State how many lines of the material contain the word "icon", and give only that number.

— BEGIN Input —

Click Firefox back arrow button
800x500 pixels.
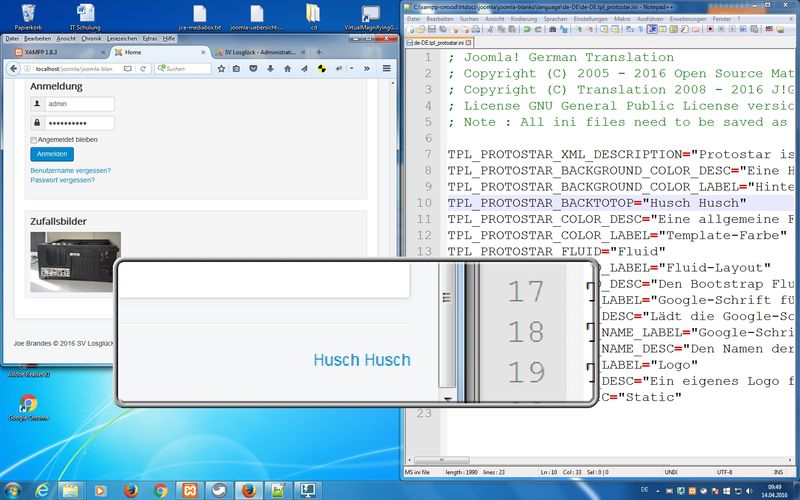click(x=12, y=69)
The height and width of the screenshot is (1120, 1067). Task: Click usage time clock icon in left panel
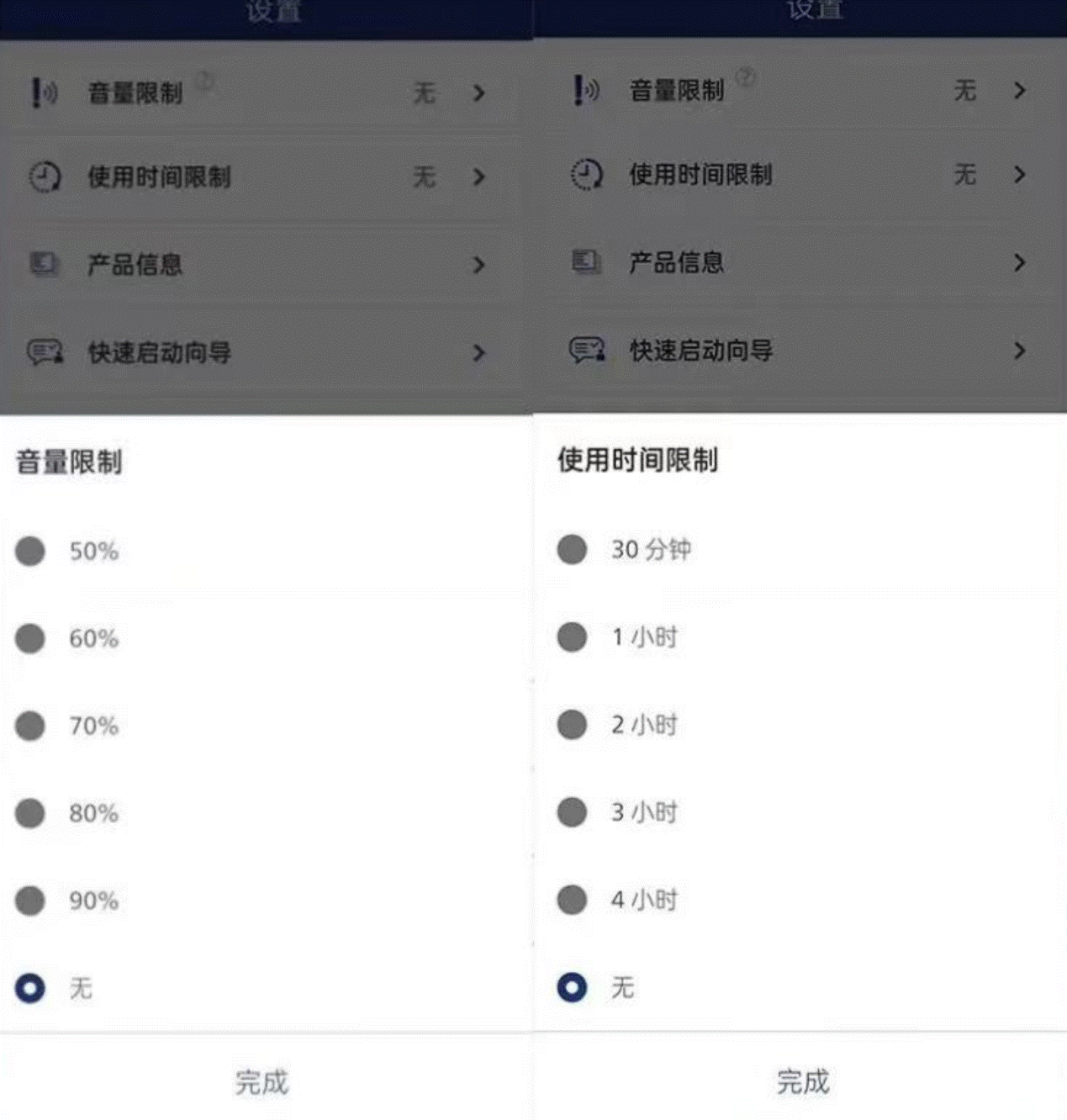click(45, 177)
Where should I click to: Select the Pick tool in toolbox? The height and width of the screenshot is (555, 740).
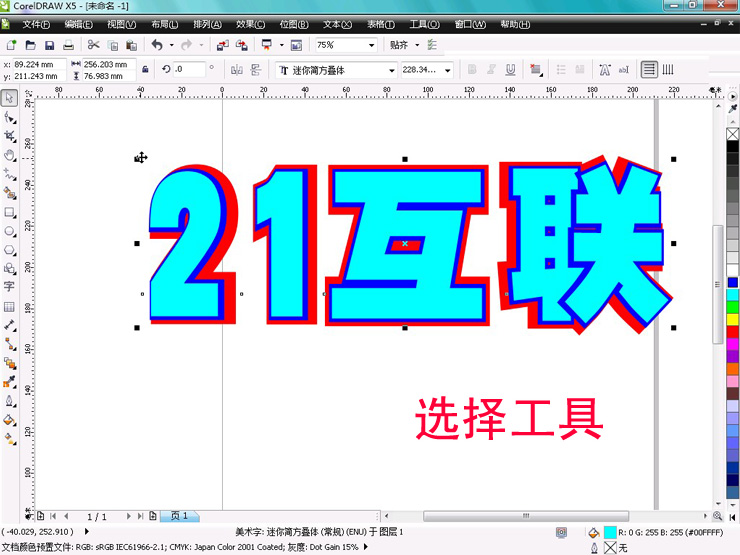[x=10, y=98]
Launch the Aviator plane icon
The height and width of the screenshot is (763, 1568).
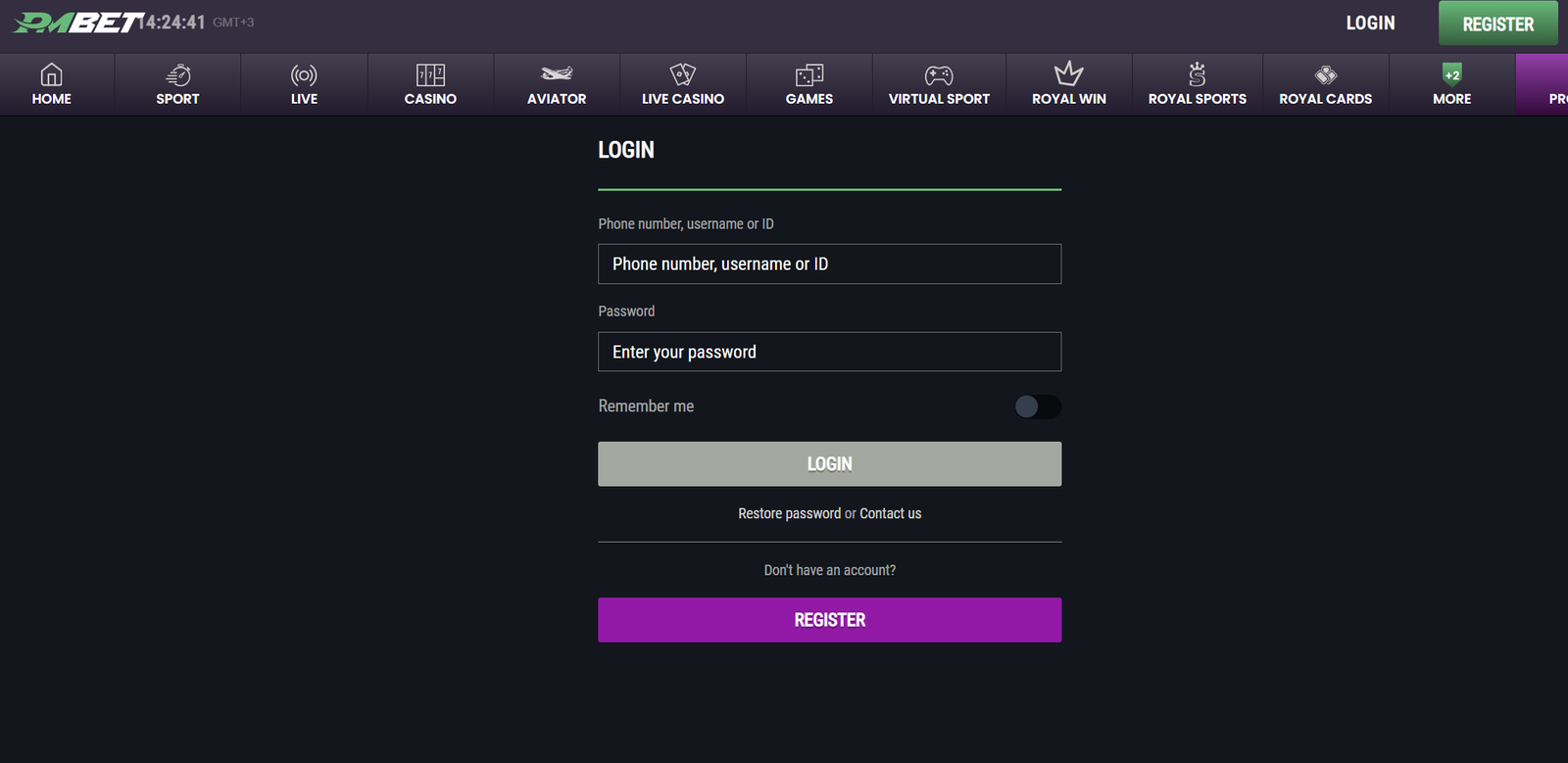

— END Input —

» **Solution**: 2